29.07.2005

Help Tibet

Chinese domination threatens Tibet

Photograph: Erling Söderström

For the Tibetans the time is five to twelve. Their Buddhist culture, which is thousands of years old, is being threatened with extinction as Chinese settlers are planting an ever stronger stamp with their own culture. Every week several thousand settle down in Tibet. Lured by the promises of the Chinese government these uninvited newcomers are settling above all in the towns. There the 7.5 million Chinese are already dominating trade, services and administration. So the old Tibetan capital is increasingly losing its Tibetan character: Heinrich Harrer’s old Lhasa is becoming submerged, traditional Tibetan quarters have to give way to ‘socialist’ urban development. Fast-food restaurants, internet cafés and brothels are being set up, wide new streets and modern residential blocks are making it easier for the Chinese security forces to control the population. Han Chinese and Hui already make up the majority of the population in Lhasa. Pekings aggressive settlement policy is more effective that the forcible suppression of all resistance such as the arrest of protesting nuns and monks. For Tibet’s population structure has been changed and the 5.5 million Tibetans have become a minority in their own country.

For the Daalai Lama this Chinese domination is the greatest danger for the survival of Tibet. In an interview with the Society for Threatened Peoples he has asked our human rights organisation to warn of lthe catastrophic effects of the Chinese settlement policy. Our protests against the destruction of the world cultural heritage have contributed to the criticism on the part of the UNESCO, the culture organisation of the United Nations, of China’s ‘Sanierung with bulldozers’. Yet the creeping destruction of Tibetan culture continues more day by day.

Tibetan Culture is being destroyed

China boasts that it has rebuilt more than 1.400 Buddhist monasteries destroyed during the Cultural Revolution. But in these monasteries the Tibetans cannot practise their faith today freely. For China has systematically forced all nuns and monks to renounce in writing their religious leader, the Dalai Lama. 12.000 nuns and monks, who were not prepared to do so, had to leave their monasteries. The Chinese authorities set up in every monastery compliant abbots to make sure that there will be no more resistance to the Chinese hegemony in Tibet. People are no longer allowed to possess pictures of the Dalai Lama.

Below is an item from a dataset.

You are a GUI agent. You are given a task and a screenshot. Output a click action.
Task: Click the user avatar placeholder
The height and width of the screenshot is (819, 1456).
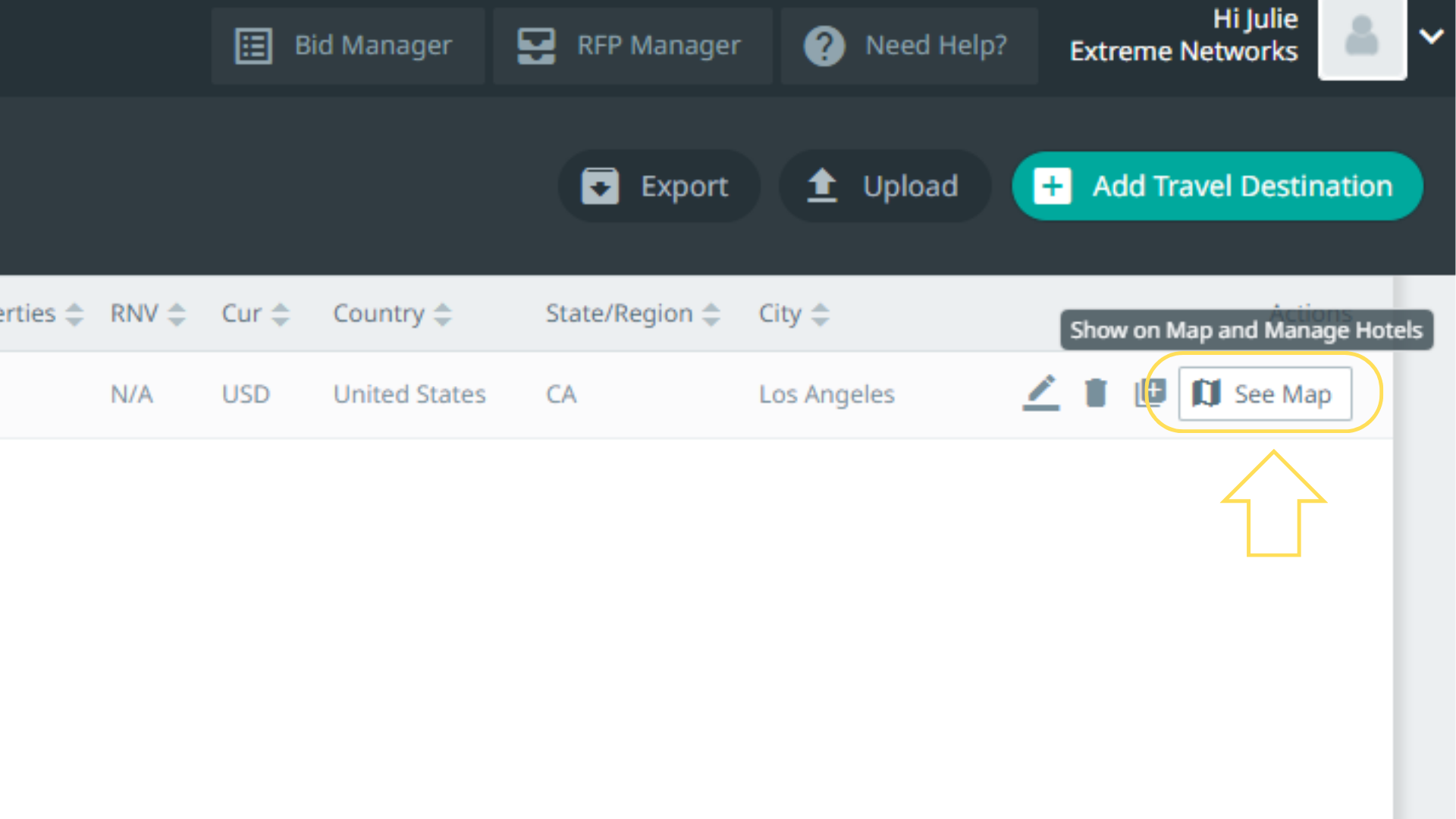(1362, 38)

The pressure on Tibetan culture begins in school already. The Tibetan language is being taught less and less. The Chinese language is being systematically encouraged. Tibetan parents are being forced to have their children taught only in Chinese to allow them chances for a good education. The pressure on the Tibetans to become assimilated is increasing particularly in the rural areas. The UN special correspondent for education, Katarina Tomasevski, made the criticism recently that 39,5 percent of the population is still illiterate in Tibet.

Our appeals to the German Chancellor, Gerhard Schröder, to use his influence to start a dialogue between the Dalai Lama and the Chinese leadership have remained unanswered. We are therefore addressing this request to the CDU chairperson Angela Merkel in the hope that she will conduct a new China policy with the governing principle of respect for human rights. The Tibet Resolution of 1996 of the Bundestag, with the appeal to the Federal government to stand up against the Chinese domination of Tibet, should at last be recognized.